Share Controls Between WinForms

Pass a user control from Windows Form to Windows Form to rearrange your graphical user interface (GUI) layout without needing to reinitialize the shared user control and more.

Technology Toolbox: VB.NET, C#, Windows Forms

You can use various techniques for working with user controls in .NET that involve complex and time-intensive rendering. The primary one I present gives you the capability to pass a user control from Windows Form to Windows Form so you can rearrange your graphical user interface (GUI) layout dramatically without needing to reinitialize the shared user control.

Sometimes sharing a user control makes a lot of sense. However, most of the time, that's not the case. I state this plainly now to avoid any confusion about what I'm advocating here.
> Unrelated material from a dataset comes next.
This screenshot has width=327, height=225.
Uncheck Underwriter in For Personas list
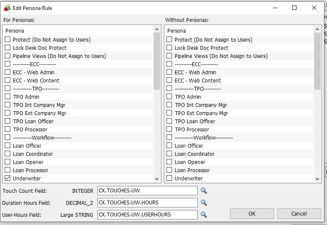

When this technique is useful, it's extremely useful. However, use it only when it's necessary because most of the time it makes your applications unnecessarily complex.

The benefit of passing user controls between Windows Forms (or control containers of any sort, for that matter) is that the passed control retains its state. Consider a control that draws complex scenes. When you want to display the same information using the same type of control on another Windows Form, this control could take any amount of time to reinitialize. For the sake of this discussion, suppose you have a scene that takes 15 seconds to render. If you have a scene drawn on a given Windows Form and want to load a second Windows Form with the same scene, this form could take another 15 seconds just to load.

Alternatively, you could pass the existing control to the second Windows Form if the original Windows Form doesn't need it. This allows the application to display the second Windows Form immediately with the control in exactly the same state it was when it was on the first Windows Form.

I've provided a sample app and Visual Studio solution with this article that demonstrates when passing user controls between Windows Forms is useful. It includes a control that takes a long time to render. In fact, this screenshot took about 12 hours to render (see Figure 1). It could have been drawn much faster, but the idea behind the sample app is to show you a control that takes long enough to initialize that it can benefit from the techniques I cover in this article.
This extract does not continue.